Page:
Morte, elle est morte. La poésie est morte. Tous les fossoyeurs du radicalisme, de la Mode, de la passementerie, du Jockey-Club ou de la pêche à la ligne l’affirment, le prouvent, le constatent, le publient, le tintamarrent, le bavent. La poésie est morte.

 

On dira que (verve mise à part) tout cela n’est pas neuf, que la mort de la poésie était déjà une rengaine au XIX° siècle, y compris sous la plume de gens qui n’avaient jamais lu Hegel. Peu importe ici: ce que je retiens, c’est ce climat de doute, d’hostilité ou de mépris, cette menace suspendue au-dessus de la poésie et qui lui impose constamment de réclamer un droit à l’existence qu’on lui mégote. Il me semble que l’on a intérêt, pour comprendre le Tableau, à garder présent à l’esprit le texte de Fargue, et tant d’autres qui disent la même chose avec moins de brio: si la poésie n’était pas ainsi exposée, si les poètes salués comme tels la faisaient vivre comme il se doit, d’une vie assez vivante et riche, il aurait été sans doute moins urgent de montrer qu’elle continuait de vivre ailleurs, parmi les hommes du commun ; le Tableau de la Poésie aurait été moins nécessaire. C’est là mon premier commentaire. Mais je voudrais dire aussi un mot de la forme même du Tableau.

« Quand on expose des données complexes et qu’on présente une vue d’ensemble d’un problème », dit Robert, « on en fait le tableau […] Le tableau [...] n’est pas une synthèse, mais une juxtaposition de points de vue »[4]. Juxtaposition, non synthèse. Le tableau est un panoptique qui permet d’embrasser d’un coup d’œil un champ diversifié, disparate, bariolé ; de présenter ensemble des œuvres et des projets que par ailleurs tout oppose, qui se tournent le dos, qui n’ont rien de commun qu’une bien imprécise appartenance générique.

C’est en ce sens, me semble-t-il, que le projet (l’utopie) qui s’incarne dans le Tableau pourrait être aussi le projet (l’utopie) de la NRF : la NRF, elle aussi, est un Tableau, le Tableau est une sorte de métaphore de la revue. Comme le Tableau la NRF n’est pas, ne veut pas être, la revue d’un parti ou d’une secte poétique ; comme le Tableau, elle prétend s’ouvrir à  « tous les poètes français ».

Lignes extraites:
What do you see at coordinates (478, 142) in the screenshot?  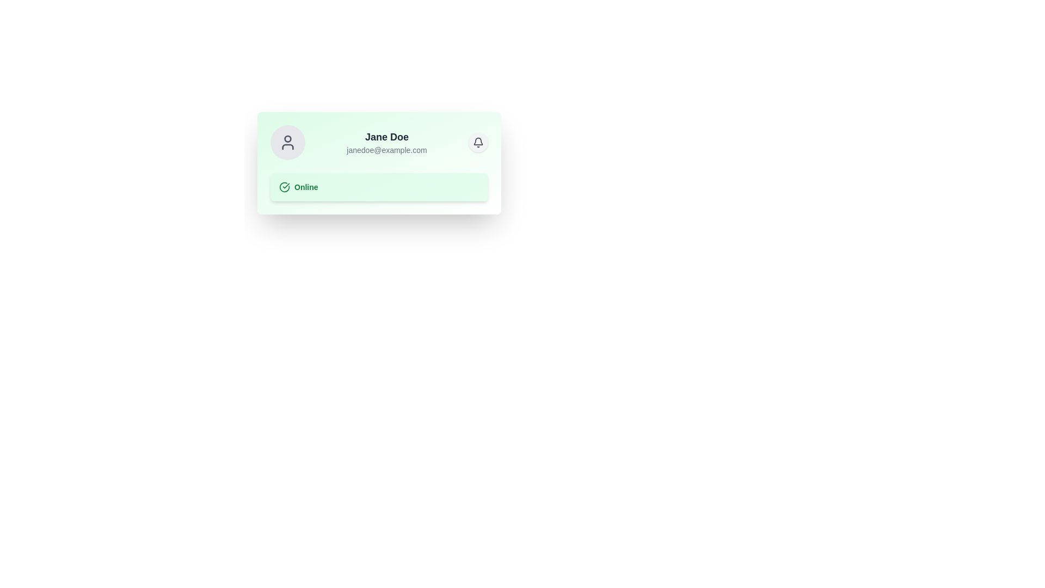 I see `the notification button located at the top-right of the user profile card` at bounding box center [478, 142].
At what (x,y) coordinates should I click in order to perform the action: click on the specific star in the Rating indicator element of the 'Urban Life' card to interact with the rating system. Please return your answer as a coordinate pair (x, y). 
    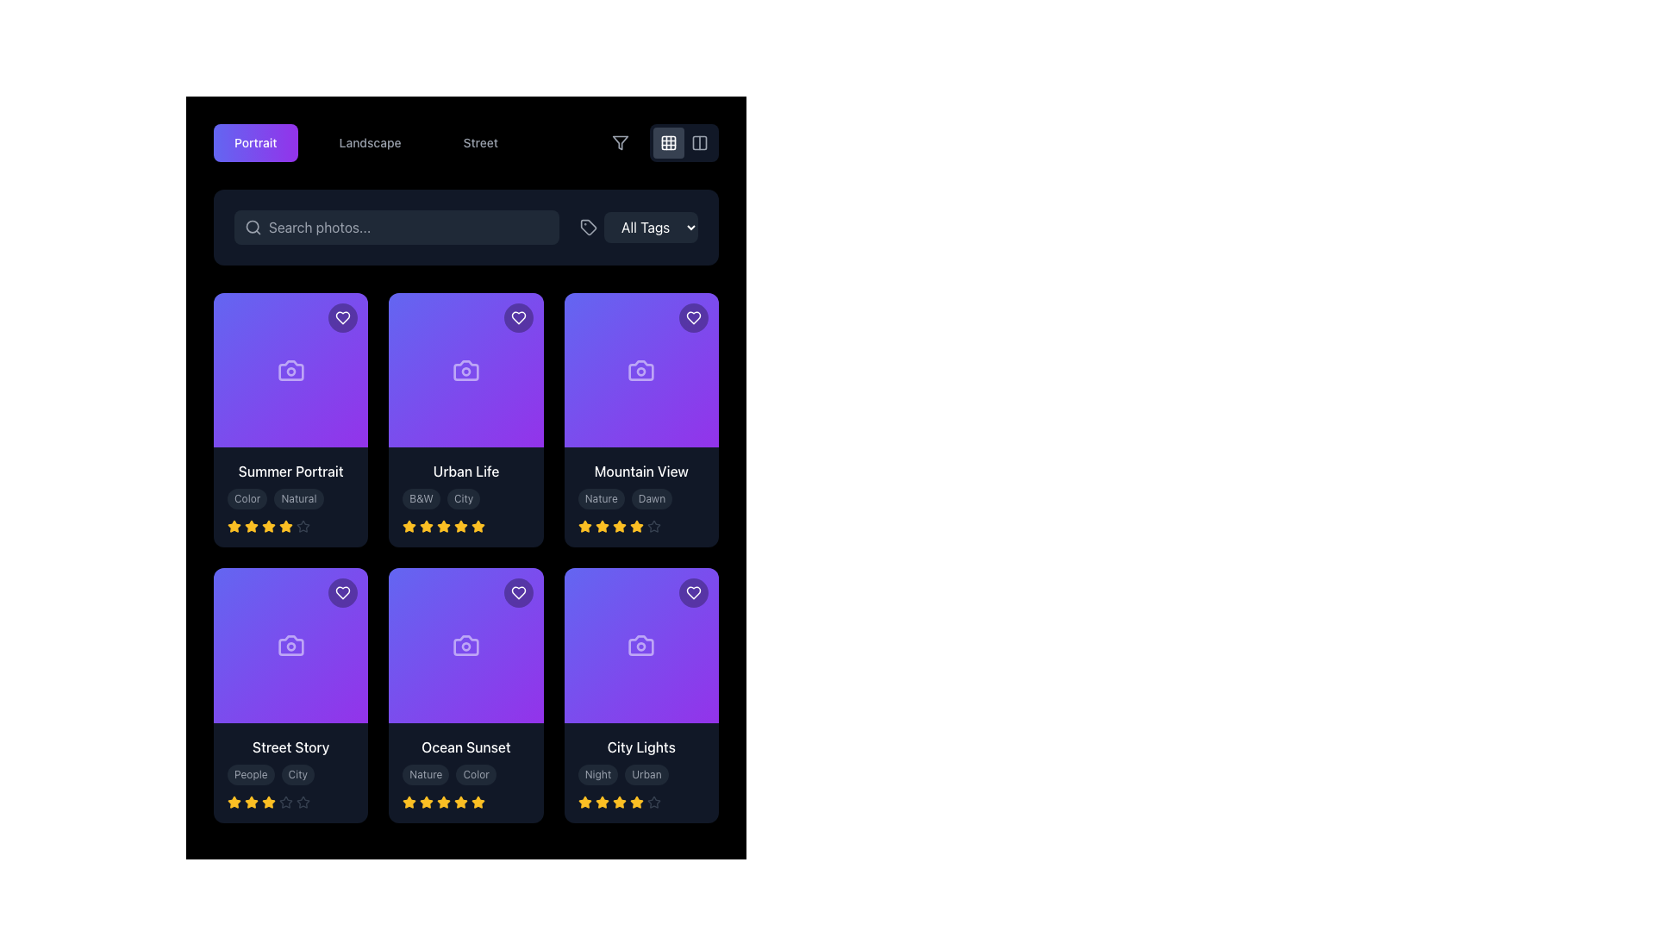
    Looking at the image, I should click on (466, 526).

---

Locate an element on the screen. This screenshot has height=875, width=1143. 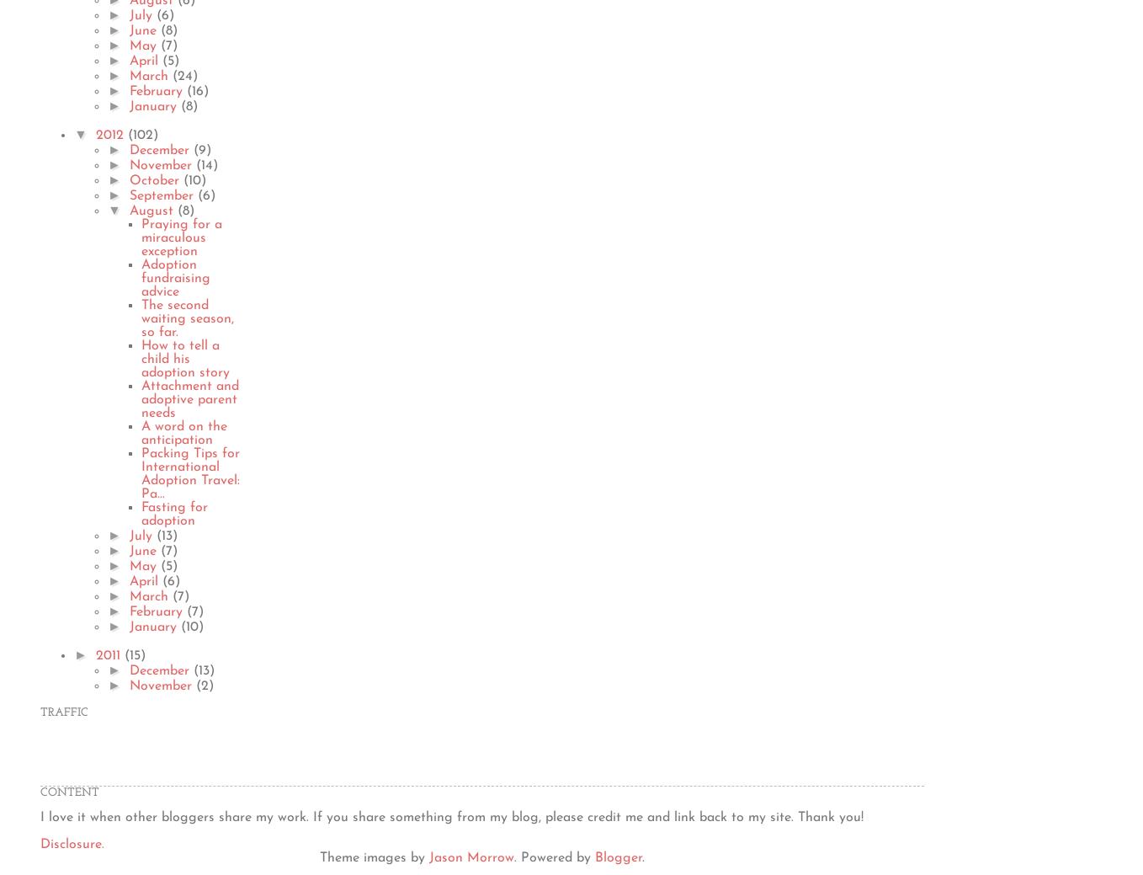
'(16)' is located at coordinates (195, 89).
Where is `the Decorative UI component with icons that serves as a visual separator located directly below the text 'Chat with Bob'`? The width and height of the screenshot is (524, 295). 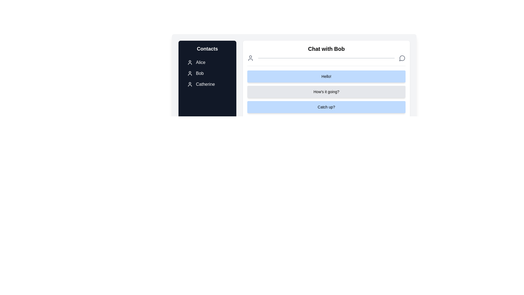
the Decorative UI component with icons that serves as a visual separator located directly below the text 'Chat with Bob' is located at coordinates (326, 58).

Énoncé:
Pour chacune des affirmations ci-dessous, dites si elle concorde avec le texte en répondant oui ou non, et citez les mots du texte qui tranchent. 1. Selon Robert, le tableau est une synthèse. 2. On peut objecter que la mort de la poésie était déjà une rengaine au XIX° siècle. 3. La NRF veut être la revue d’une secte poétique. Seul le texte sert de source pour répondre.

Solution:
1. Non : « n’est pas une synthèse, mais une juxtaposition de points de vue »
2. Oui : « la mort de la poésie était déjà une rengaine au XIX° siècle »
3. Non : « la NRF n’est pas, ne veut pas être, la revue d’un parti ou d’une secte poétique »